*** Opening of Data ***

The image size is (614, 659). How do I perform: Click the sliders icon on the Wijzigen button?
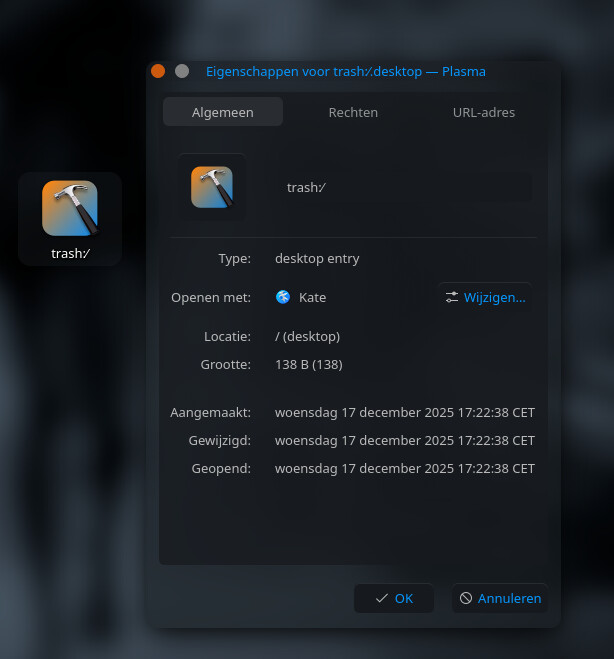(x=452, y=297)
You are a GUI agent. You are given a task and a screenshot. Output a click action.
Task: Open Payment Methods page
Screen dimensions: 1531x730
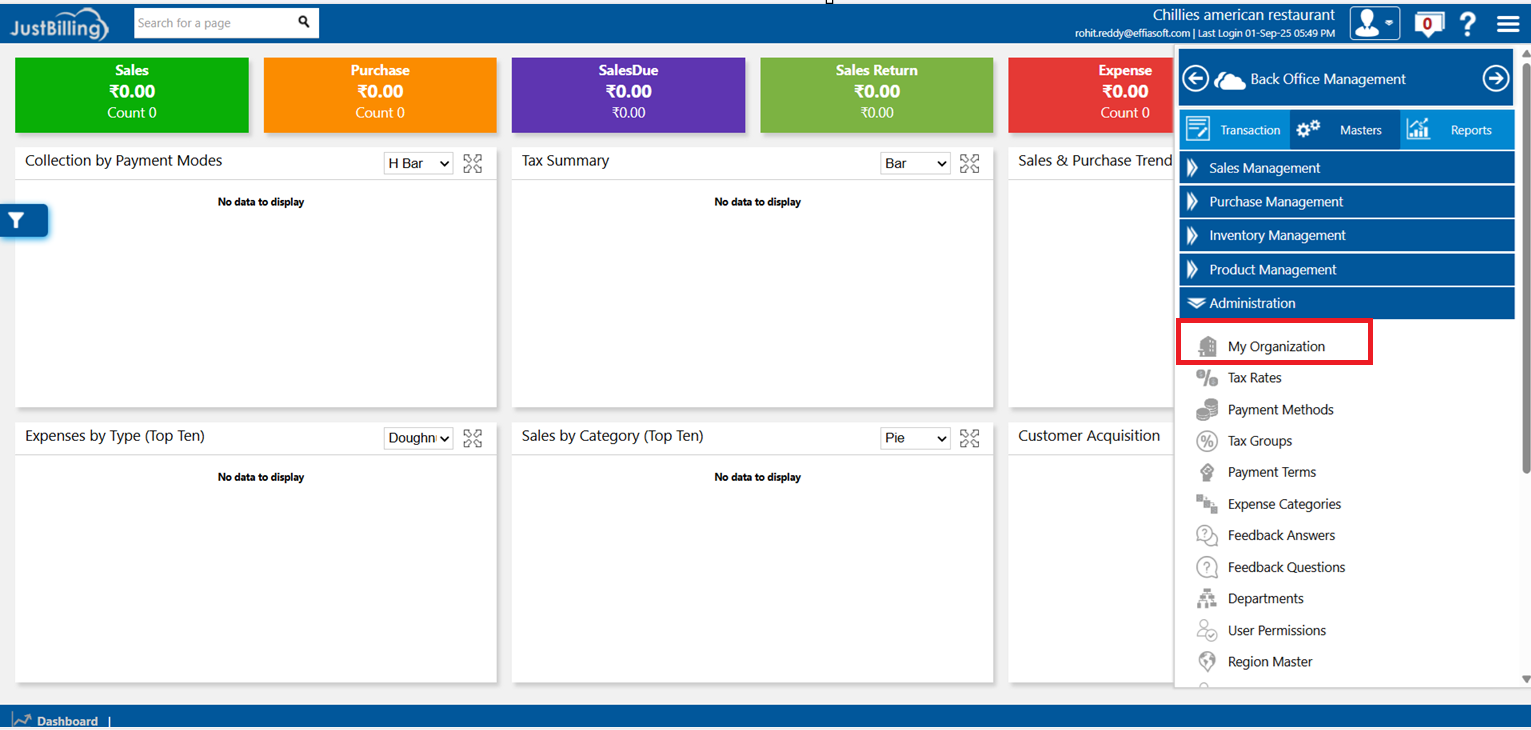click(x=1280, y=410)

*** Close of Data ***

Exercise directions:
The line containing "You are a GUI" and every line after it, through the end of the data, are to be output exactly. Omit the pictures.

Result of this task:
You are a GUI agent. You are given a task and a screenshot. Output a click action.
Task: Open Payment Methods page
Screen dimensions: 1531x730
click(x=1280, y=410)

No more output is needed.